Catti-brie hesitated, horribly trapped.
“Tell me!” Bruenor demanded.
“Ye have me word,” the girl mumbled, and she fled back to the dark shelter of the cave.
“Cassius, Spokesman o’ Bryn Shander, sent me yer way,” the gruff man explained. “Says ye’d know the drow if any would.”
Bruenor glanced around his formal audience hall to the many other dwarves in attendance, none of them overly impressed by the rude stranger. Bruenor dropped his bearded chin into his palm and yawned widely, determined to remain outside this apparent conflict. He might have bluffed the crude man and his smelly dog out of the halls without further bother, but Catti-brie, sitting at her father’s side, shuffled uneasily.

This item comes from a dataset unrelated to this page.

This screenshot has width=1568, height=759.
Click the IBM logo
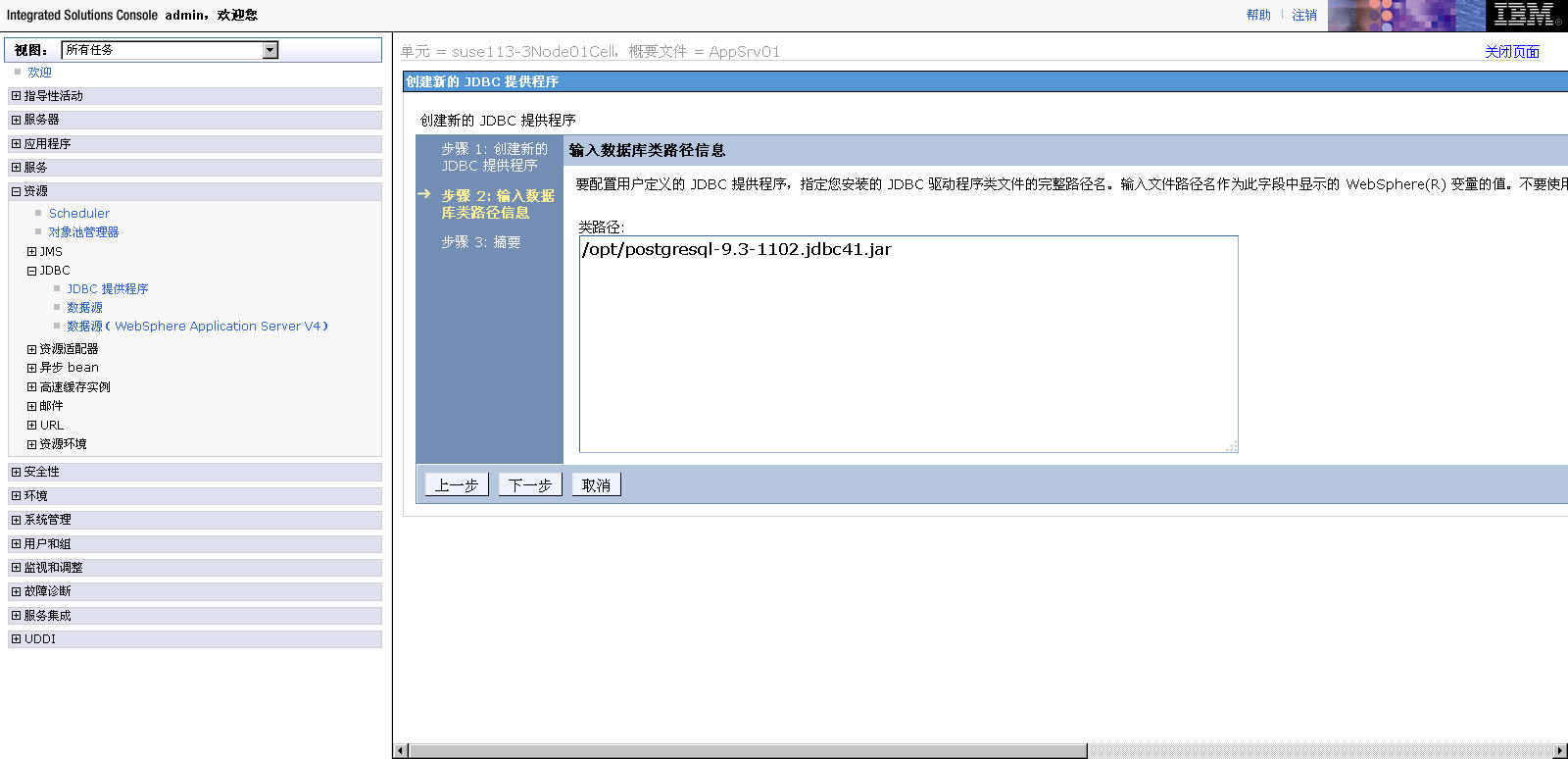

Roddy McGristle did not miss her revealing movement. “Cassius says ye must’ve seen the drow, him bein’ so close.”
“If any of me people have,” Bruenor replied absently, “they’ve spoke not a bit of it. If yer drow’s about, he’s been no bother.”
Catti-brie looked curiously at her father and breathed easier.
“No bother?” Roddy muttered, a sly look coming into his eye. “Never is, that one.” Slowly and dramatically, the mountain man peeled back his hood, revealing his scars. “Never a bother, until ye don’t expect what ye get!”
“Drow give ye that?” Bruenor asked, not overly alarmed or impressed. “Fancy scars—better’n most I seen.”
“He killed my dog!” Roddy growled.
“Don’t look dead to me,” Bruenor quipped, drawing chuckles from every corner.
“My other dog,” Roddy snarled, understanding where he stood with this stubborn dwarf. “Ye care not a thing for me, and well ye shouldn’t. But it’s not for myself that I’m hunting this one, and not for any bounty on his head. Ye ever heared o’ Maldobar?”
Bruenor shrugged.
“North o’ Sundabar,” Roddy explained. “Small, peaceable place. Farmers all. One family, the Thistledowns, lived on the side o’ town, three generations in a single house, as good families will. Bartholemew Thistledown was a good man, I tell ye, as his pa afore him, an’ his children, four lads and a filly—much like yer own—standing tall and straight with a heart of spirit and a love o’ the world.”
Bruenor suspected where the burly man was leading, and by Catti-brie’s uncomfortable shifting beside him, he figured that his perceptive daughter knew as well.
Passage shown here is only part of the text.